The graupel came down. Sideways. Fifty knots minimum. The helmsman knobbed those wipers to super high beam, those flippin flappers ready to lift the cab from the earth, but the graupel stuck. Ice froze solid to the windshield with a vengeance. Heat defogger knobbed on high, did naught. The helmsman flew open the window and stuck forth his head. The wicked wind of the west stole his hat. The helmsman could see naught anyhow, with the graupel swirling in eddies, blocking sight of even those tilting front rudders. The helmsman steered by intuition, standing fearlessly at the wheel, feeling those sucking edges of leeway with extrapolating senses. Into the rhubarb on one side and out again to the other side, engine revving to submission, all four rear wheels locked into skid-steering unity, carrying his ship through the rising waves of profligacy.

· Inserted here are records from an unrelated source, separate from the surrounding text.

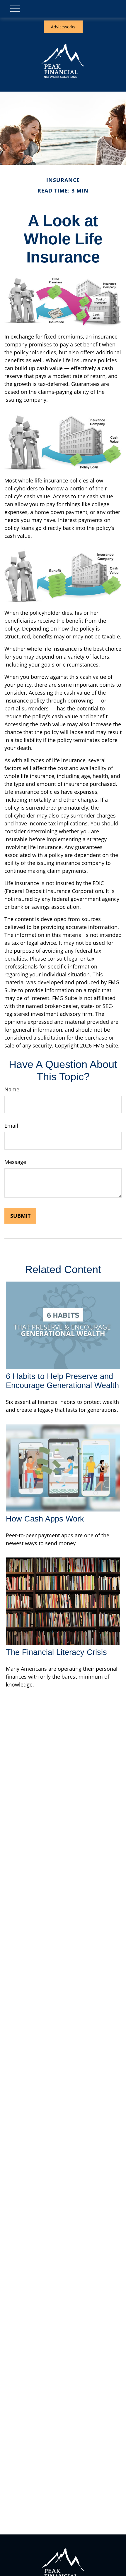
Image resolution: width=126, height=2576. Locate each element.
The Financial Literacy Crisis (56, 1652)
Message (15, 1161)
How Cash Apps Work (45, 1518)
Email (11, 1125)
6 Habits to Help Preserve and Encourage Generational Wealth (62, 1381)
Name (11, 1089)
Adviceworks (63, 27)
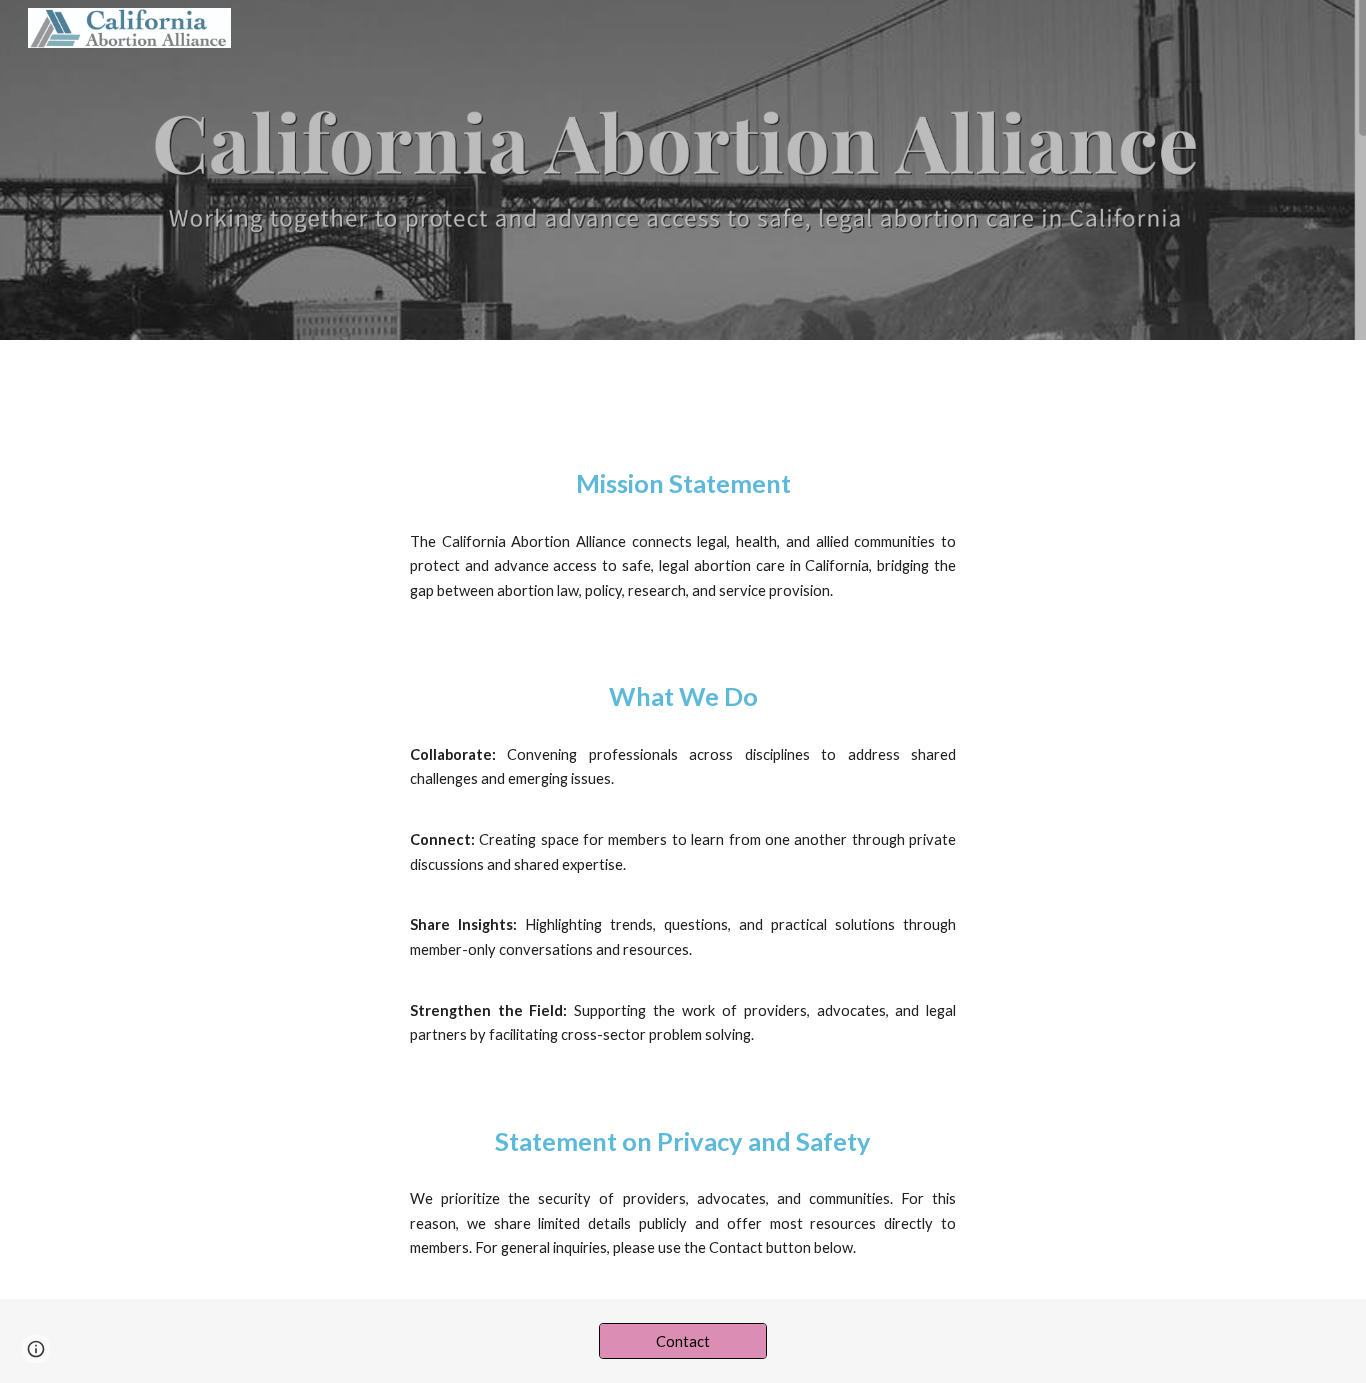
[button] (36, 1349)
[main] (683, 483)
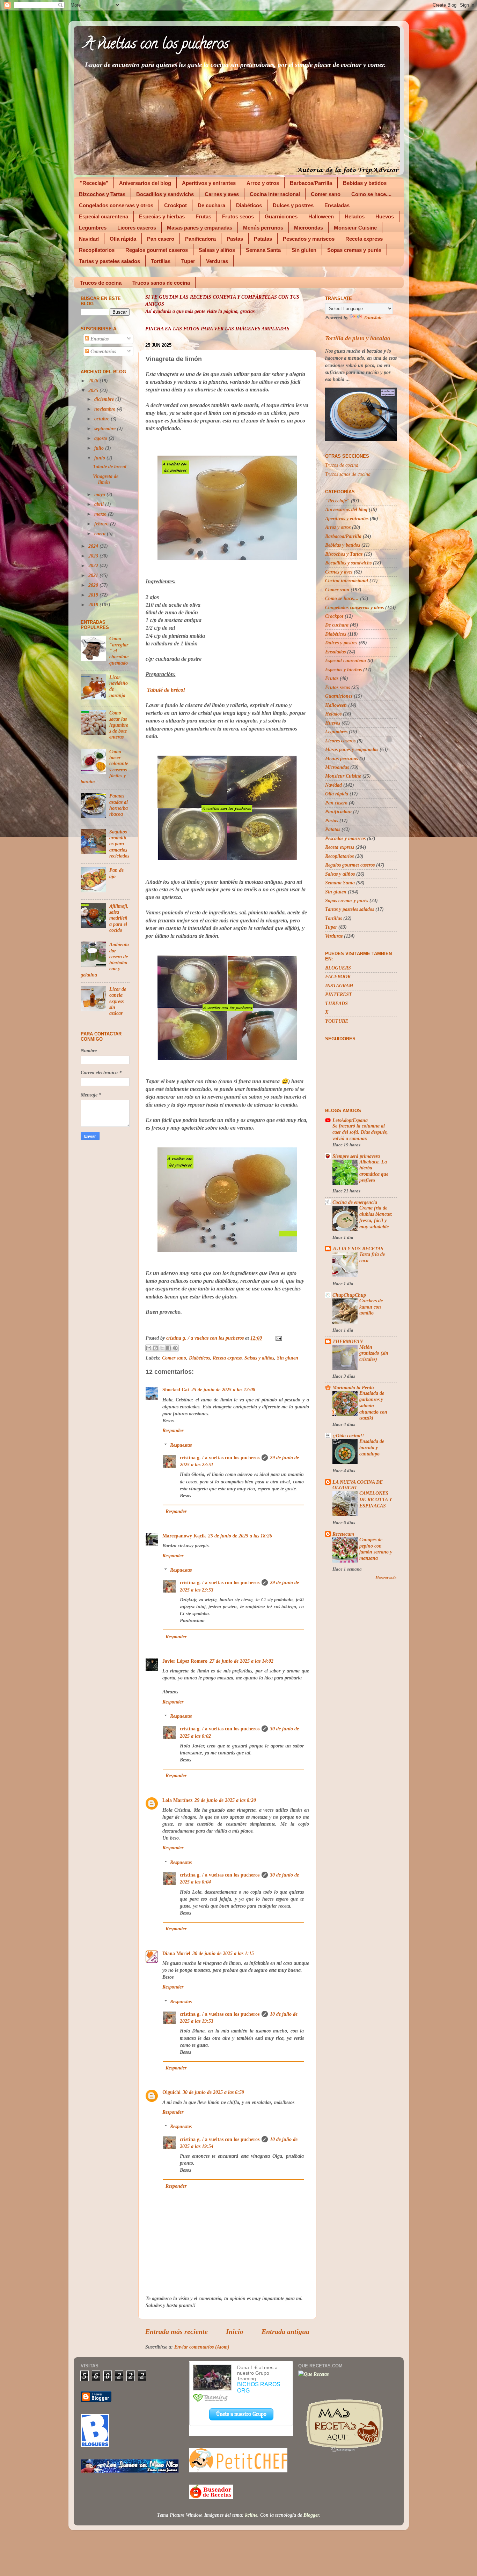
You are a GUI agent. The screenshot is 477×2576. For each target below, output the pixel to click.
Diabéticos (249, 205)
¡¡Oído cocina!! (348, 1435)
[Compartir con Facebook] (168, 1348)
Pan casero (160, 239)
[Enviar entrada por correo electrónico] (277, 1338)
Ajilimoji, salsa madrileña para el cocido (119, 918)
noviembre (105, 409)
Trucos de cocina (101, 283)
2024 (94, 546)
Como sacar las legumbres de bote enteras (118, 725)
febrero (102, 523)
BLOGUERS (338, 968)
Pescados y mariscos (309, 239)
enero (100, 533)
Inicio (234, 2331)
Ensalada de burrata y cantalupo (371, 1448)
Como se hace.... (371, 194)
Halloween (321, 216)
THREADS (336, 1003)
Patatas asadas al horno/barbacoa (118, 805)
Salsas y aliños (217, 250)
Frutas (203, 216)
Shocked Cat (175, 1389)
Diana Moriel (176, 1953)
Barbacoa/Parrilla (311, 183)
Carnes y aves (222, 194)
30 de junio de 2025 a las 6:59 (213, 2092)
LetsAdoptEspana (350, 1120)
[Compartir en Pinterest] (175, 1348)
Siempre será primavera (356, 1156)
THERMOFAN (347, 1341)
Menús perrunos (263, 228)
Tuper (188, 261)
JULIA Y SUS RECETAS (357, 1248)
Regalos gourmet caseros (156, 250)
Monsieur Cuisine (355, 228)
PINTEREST (338, 994)
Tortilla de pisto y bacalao (357, 338)
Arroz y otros (263, 183)
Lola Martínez (177, 1800)
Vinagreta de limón (105, 479)
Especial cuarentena (103, 216)
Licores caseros (136, 228)
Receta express (364, 239)
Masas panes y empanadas (199, 228)
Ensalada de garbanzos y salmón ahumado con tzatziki (373, 1406)
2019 (94, 595)
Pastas (235, 239)
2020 (94, 585)
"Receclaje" (94, 183)
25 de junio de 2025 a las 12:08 (223, 1389)
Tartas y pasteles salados (109, 261)
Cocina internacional (275, 194)
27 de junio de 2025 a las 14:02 (241, 1661)
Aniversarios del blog (145, 183)
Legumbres (93, 228)
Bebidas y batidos (365, 183)
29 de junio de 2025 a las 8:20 (225, 1800)
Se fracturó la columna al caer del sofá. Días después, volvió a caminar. (360, 1132)
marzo (101, 514)
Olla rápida (123, 239)
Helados (355, 216)
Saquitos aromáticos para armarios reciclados (119, 844)
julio (99, 448)
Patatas (263, 239)
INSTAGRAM (339, 985)
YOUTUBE (336, 1021)
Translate (373, 317)
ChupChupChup (349, 1295)
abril (99, 504)
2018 (94, 604)
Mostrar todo (386, 1577)
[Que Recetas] (313, 2374)
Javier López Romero (184, 1661)
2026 (94, 380)
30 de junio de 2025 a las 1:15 (223, 1953)
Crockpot (175, 205)
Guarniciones (281, 216)
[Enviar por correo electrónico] (148, 1348)
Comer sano (325, 194)
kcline (251, 2515)
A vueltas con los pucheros (156, 45)
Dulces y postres (293, 205)
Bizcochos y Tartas (102, 194)
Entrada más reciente (176, 2331)
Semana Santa (263, 250)
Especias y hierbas (162, 216)
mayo (100, 494)
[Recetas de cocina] (211, 2497)
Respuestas (181, 1445)
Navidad (89, 239)
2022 (94, 565)
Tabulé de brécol (166, 690)
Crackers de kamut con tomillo (371, 1307)
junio (100, 457)
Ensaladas (337, 205)
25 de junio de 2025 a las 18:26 (240, 1535)
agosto (101, 438)
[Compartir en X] (162, 1348)
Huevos (384, 216)
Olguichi (171, 2092)
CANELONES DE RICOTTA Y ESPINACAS (375, 1499)
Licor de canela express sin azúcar (117, 1001)
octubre (102, 418)
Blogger (311, 2515)
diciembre (104, 399)
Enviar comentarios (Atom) (201, 2347)
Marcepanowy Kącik (184, 1535)
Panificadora (200, 239)
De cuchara (211, 205)
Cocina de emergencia (354, 1202)
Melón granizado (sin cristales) (373, 1353)
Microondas (308, 228)
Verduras (217, 261)
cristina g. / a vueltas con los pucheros (219, 1457)
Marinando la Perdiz (353, 1387)
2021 (94, 575)
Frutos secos (238, 216)
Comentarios (102, 351)
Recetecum (343, 1534)
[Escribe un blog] (155, 1348)
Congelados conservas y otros (116, 205)
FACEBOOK (338, 976)
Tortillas (160, 261)
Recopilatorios (97, 250)
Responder (172, 1430)
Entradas (99, 339)
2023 (94, 556)
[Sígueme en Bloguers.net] (95, 2445)
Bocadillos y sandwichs (165, 194)
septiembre (105, 428)
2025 (94, 390)
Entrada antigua (285, 2331)
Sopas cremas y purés (354, 250)
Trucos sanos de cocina (161, 283)
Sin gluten (304, 250)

Sank into the deeps several times, he did, moldboard levers actuating in intuitive response. Slideshift out starboard, circle shift starboard, circle turn aft, blade tilt down starboard till it grabbed something, circle turn astern, skid-steer wheels grabbing a bit of gravely fastidiousness, snow sail catching the breeze to avert a capsize, Marco calmly at the helm.

He finally just parked in the middle of the channel, yellow light beckoning uselessly on the helm, anchored by the moldboard buried in the amassing graupel, and he just went to sleep. He woke to a cold clear blue sky, and drifts. Drifts ten feet high, drifts as far as the eye could see. Nothing but drifts. Lordy, lordy.

Got himself out he did, Marco, put that V-plow to some use. Nice cozy warm cab, a clear windshield, missed his hat though. Needed a stiff drink, he did, and a good meal. Some twenty odd miles he plowed an amazingly straight cut through that unspoiled sea. Must have used his compass, that Marco, there being not much else to go by. By and by he saw in the distance a puffing stack and as he neared he grinned as he saw the yellow Champion motor grader, clearing one of the main arteries of the navigational meanderings between distant towns. Sailed gleefully into town he did, for a drink, and a meal, and a hat.

Yes, said mechanic had been witness to the capaciousness of a true entrepreneurial spirit. Left him to scratch his head at times, it did, the compensation of piquancy far outweighing the meagre stipend tossed his way. Some minor interactions with the world at large may be best left untold, to be pondered by the heart till mother nature runs her course, lest mankind's young ones gain too much insight on the bents of legitimacy. He did have a way with himself though, this Marco, did he not?